Dans le présent communiqué de presse, l’honorable Claudine Prudencio apporte des clarifications à la prétendue promesse non-tenue faite à l’orpheline de notre regretté collègue de Canal3 Bénin, François Mensah.

Publié le par gilmax

Dans le présent communiqué de presse, l’honorable Claudine Prudencio apporte des clarifications à la prétendue promesse non-tenue faite à l’orpheline de notre regretté collègue de Canal3 Bénin, François Mensah.

Ce 1er octobre 2015, date anniversaire du rappel à Dieu de notre très cher et regretté François Mensah, précédemment journaliste sportif, chroniqueur et présentateur à Canal 3 Bénin, à l’occasion de l’émission Actu Matin du jour, consacrée comme cela sied à rendre l’hommage qu’il mérite à l’illustre disparu, certains propos diffamatoires ont été tenus sur ma personne suite auxquels il me parait utile d’apporter les clarifications qui suivent.

A la suite de la disparition dans la fleur de l’âge de François Mensah, la mère contrite et attristée que j’ai toujours représenté pour lui, a cru bon devoir prendre l’engagement public d’assumer à l’avenir et sans faute, les charges relatives à la scolarisation de sa fille jusqu’à la fin de ses études secondaires.
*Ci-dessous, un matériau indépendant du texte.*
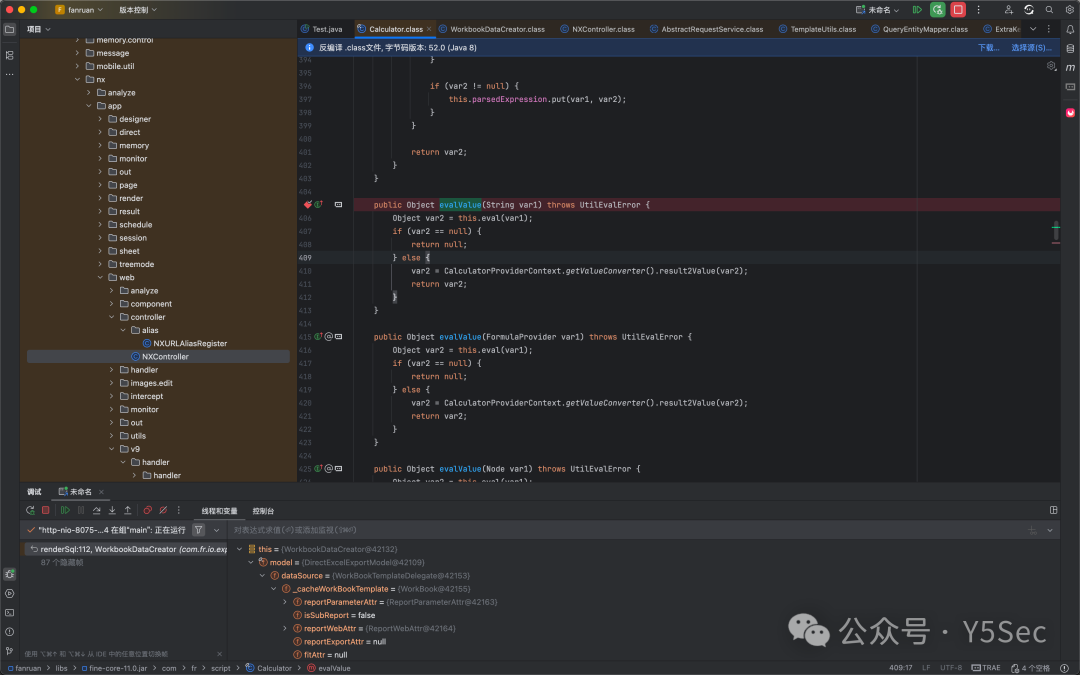1080x675 pixels.
Task: Open the View Breakpoints dialog
Action: pyautogui.click(x=147, y=510)
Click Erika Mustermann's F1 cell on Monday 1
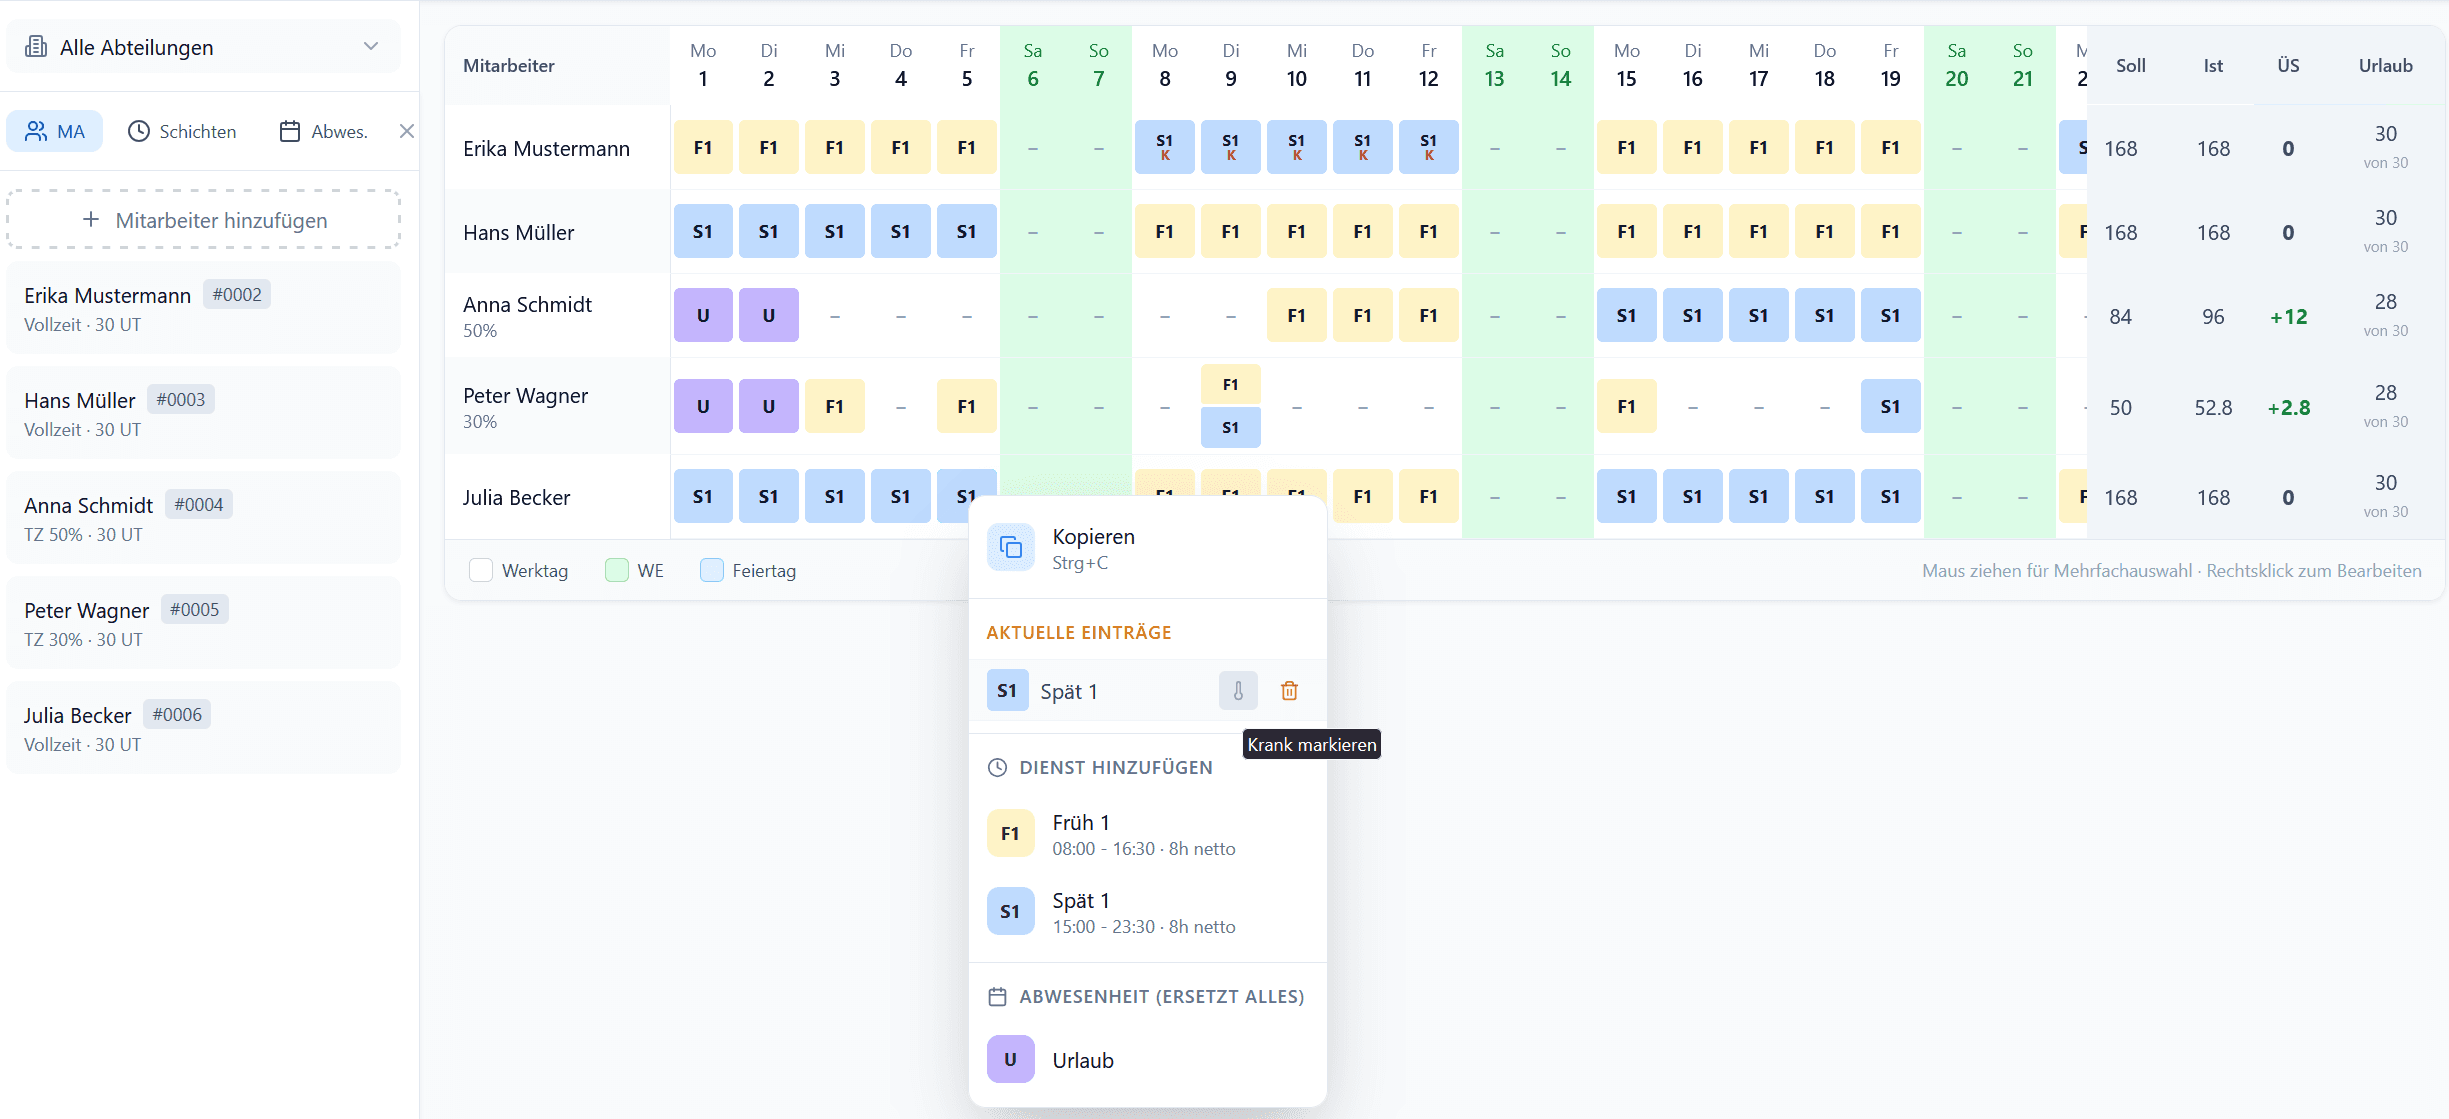The image size is (2449, 1119). tap(703, 147)
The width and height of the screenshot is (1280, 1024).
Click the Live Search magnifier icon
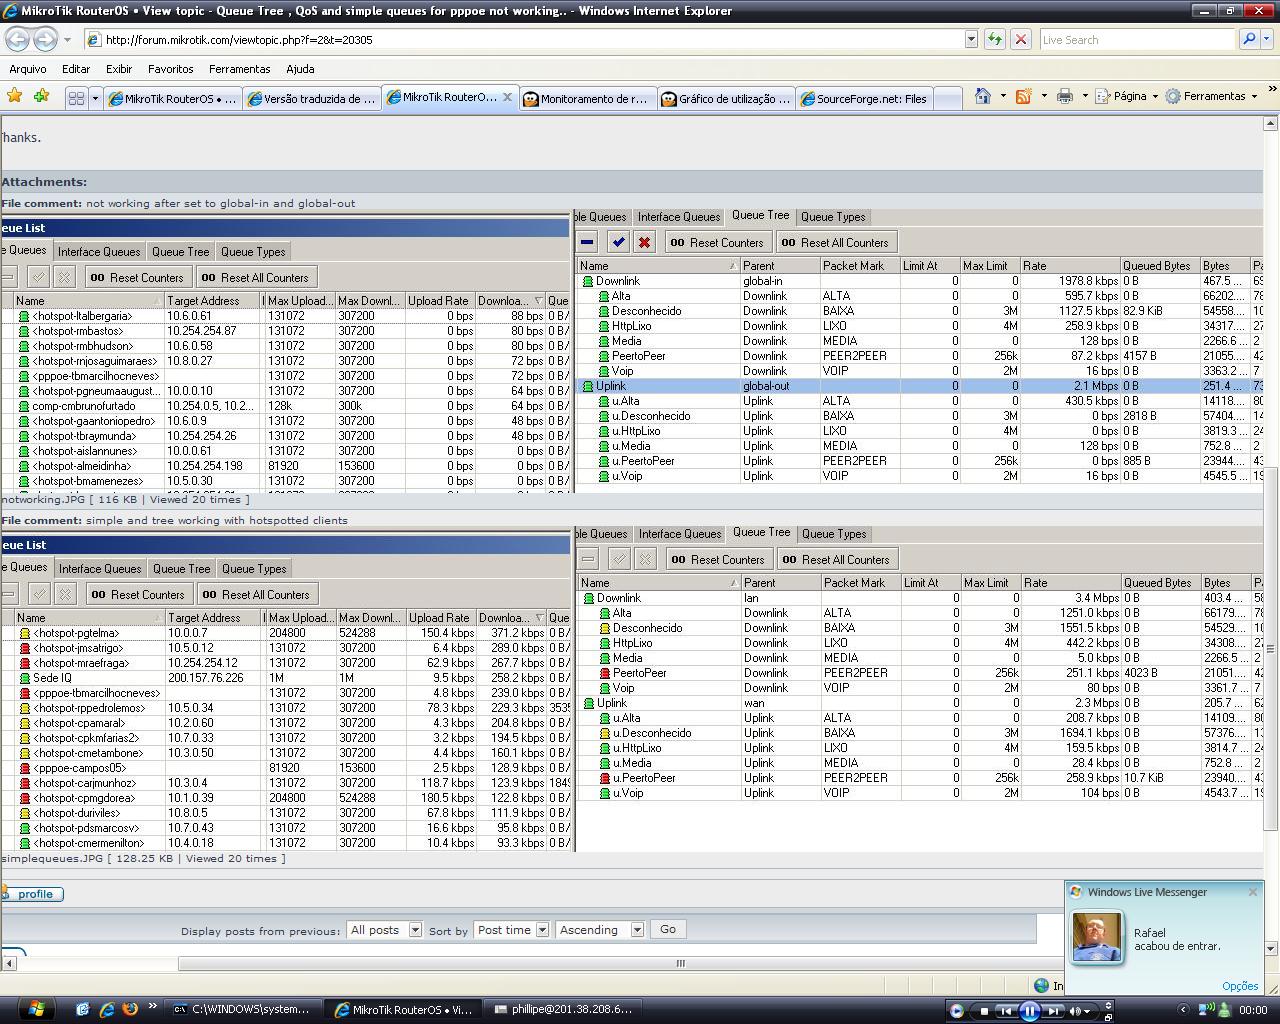1248,39
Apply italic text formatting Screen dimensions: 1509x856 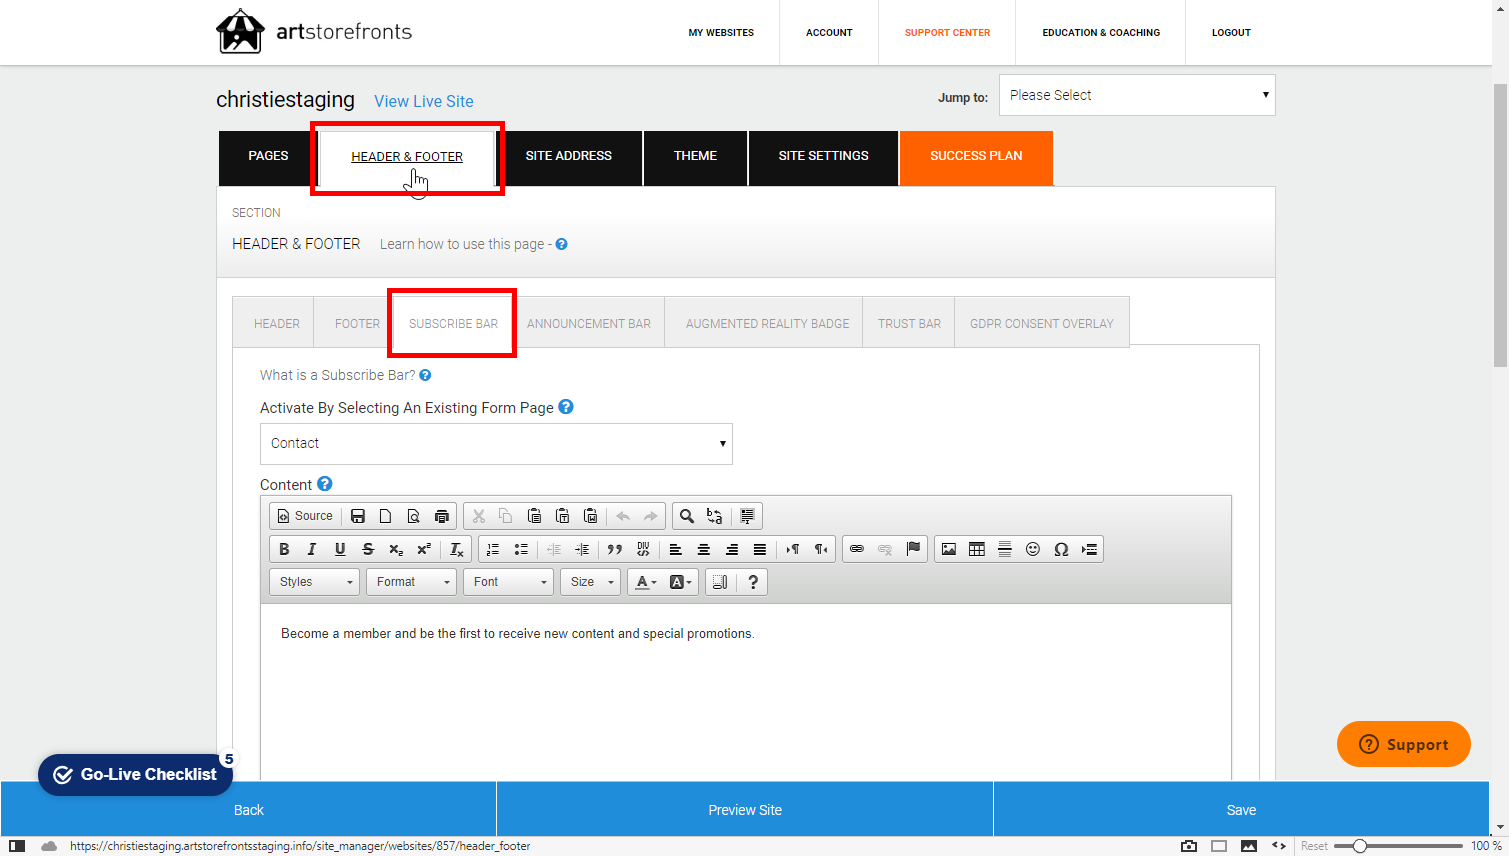pyautogui.click(x=312, y=549)
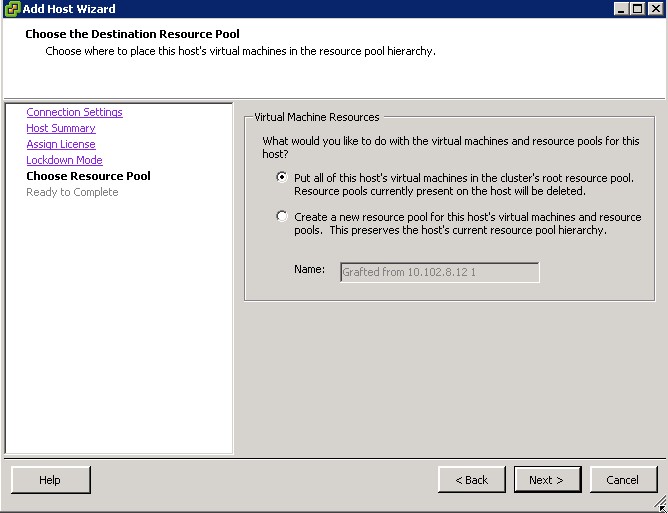Screen dimensions: 668x513
Task: Select the cluster's root resource pool option
Action: [x=282, y=177]
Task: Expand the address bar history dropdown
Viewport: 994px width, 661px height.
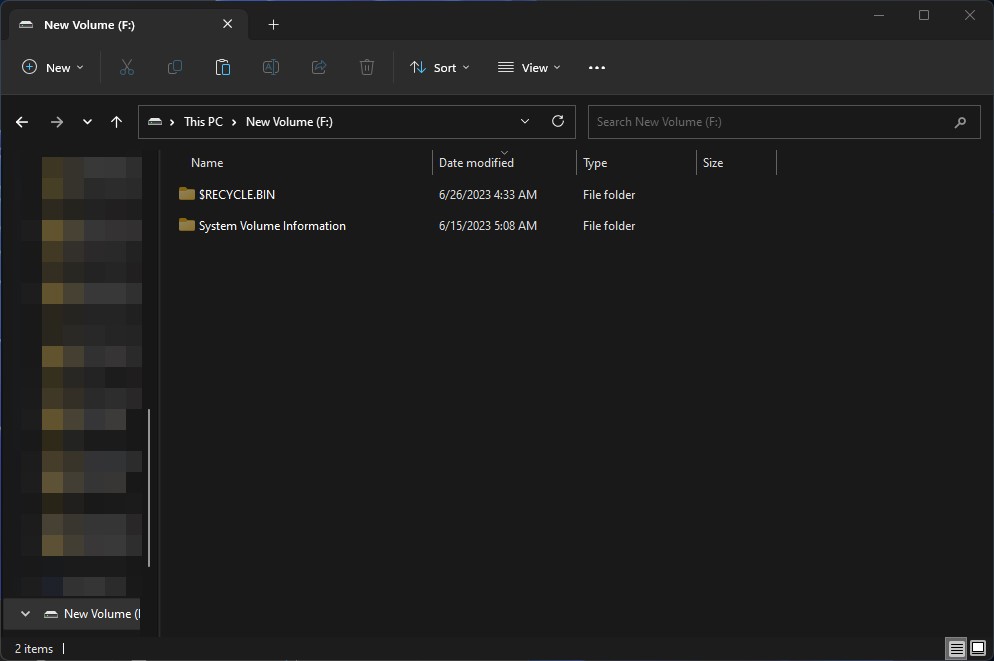Action: click(524, 121)
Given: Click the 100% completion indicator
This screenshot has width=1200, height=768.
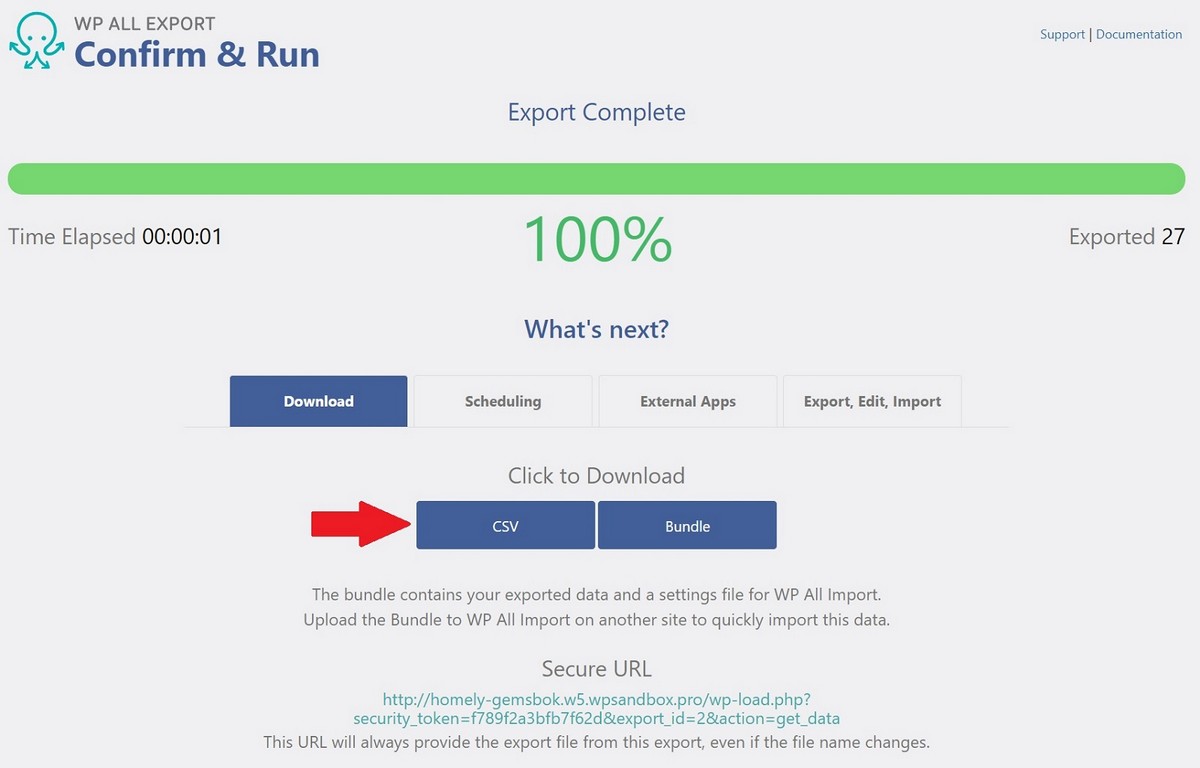Looking at the screenshot, I should (597, 240).
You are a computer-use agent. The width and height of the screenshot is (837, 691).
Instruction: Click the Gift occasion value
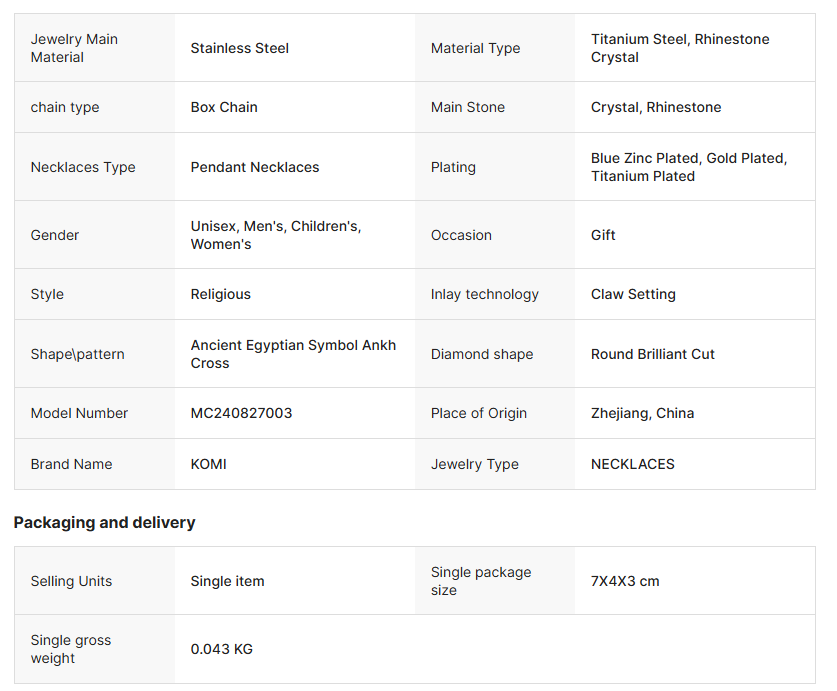tap(603, 235)
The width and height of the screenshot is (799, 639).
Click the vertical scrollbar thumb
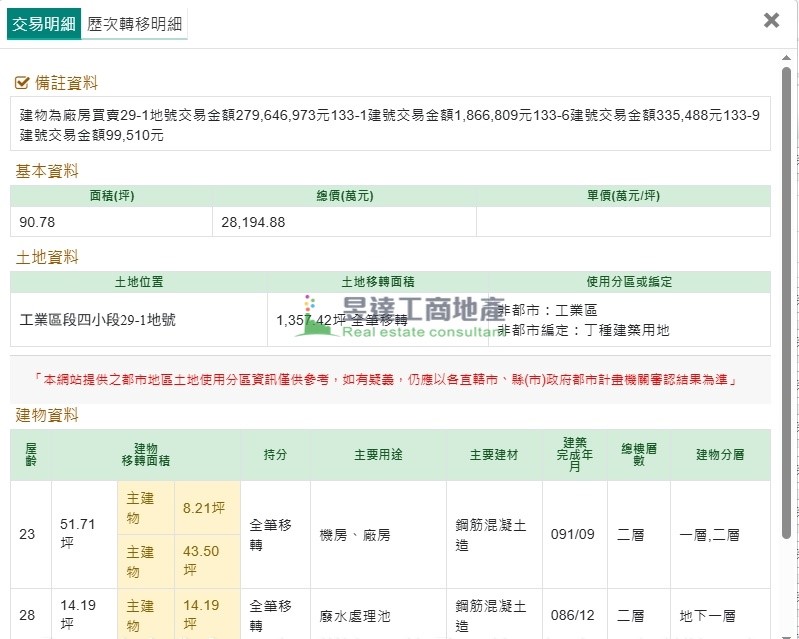tap(788, 300)
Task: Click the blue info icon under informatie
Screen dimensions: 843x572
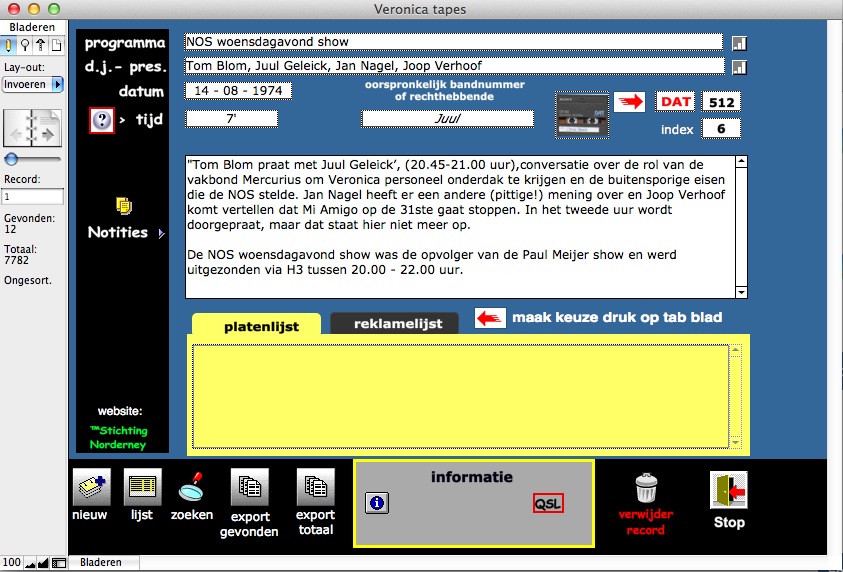Action: coord(377,503)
Pour autant que Dieu nous accorde le souffle, bien entendu. A ma suite, et dès lors que cette promesse a été enregistrée, de nombreuses autres personnalités politiques se sont présentées au siège de la télévision Canal 3 Bénin pour faire également des promesses de diverses sortes et de diverses natures.

Un an après cette litanie de promesses, les compagnons de François Mensah sur Actu Matin ont décidé de faire le point de celles tenues ou non, et à cette occasion, ont malheureusement singulièrement manqué à leur devoir d’équilibre de l’information et de décence dans les propos. Mélangée à d’autres ou même particularisée, j’ai été présentée comme ayant fait une promesse démagogique. Des critiques inadmissibles aux yeux de quiconque connaît la vérité et la personne que je suis, ont été formulées. Dans le registre le plus dégradant.

Et la vérité est celle-ci : en 2014, au moment où quittait ce monde François, la petite Maeva, sa fille, n’avait que deux ans. Il y avait bien du temps encore avant qu’elle ne puisse être scolarisée. Tout au plus pouvait-elle commencer la maternelle en 2015, cette année donc. Je n’ai pourtant pas manqué de commencer à prendre les dispositions pour traduire dans les actes dès que nécessaire, la promesse que j’ai faite. Par ailleurs, la promesse faite en public a aiguisé l’appétit de plusieurs escrocs de tout poil, puisque j’ai reçu bien des appels et des messages de personnes se présentant à moi comme frère, cousin, épouse de François ou mère de son enfant. Il m’a même été dit que François n’avait pas qu’une seule fille, mais deux. Face à cette foire nauséeuse, j’ai tout bonnement décidé de ne plus répondre à quiconque se présentant comme parent ou épouse de François Mensah, mais d’attendre que le Directeur général de Canal 3, Monsieur Malick Gomina, me tienne informée de l’imminence de la scolarisation de Maeva afin que je mette en branle mes actions. Même si j’ai à un moment donné été fâchée par les propos d’une certaine personnalité politique qui a estimé et dit aux collègues de François et à sa veuve que la famille de Maeva n’avait nul besoin de moi pour assurer l’avenir de la petite, jamais je n’ai renoncé à faire ce que j’ai promis. Aujourd’hui encore, malgré les attaques systématiques, la critique calomnieuse d’un éditorial inutilement méchant, je ne renonce pas.

Il revient au Directeur Général de Canal 3 Bénin de prendre contact avec moi. Le reste se fera loin du tintamarre, indécent à une telle occasion, des micros et des caméras. Car mon œuvre sociale à moi, je ne la mêle pas à la politique politicienne.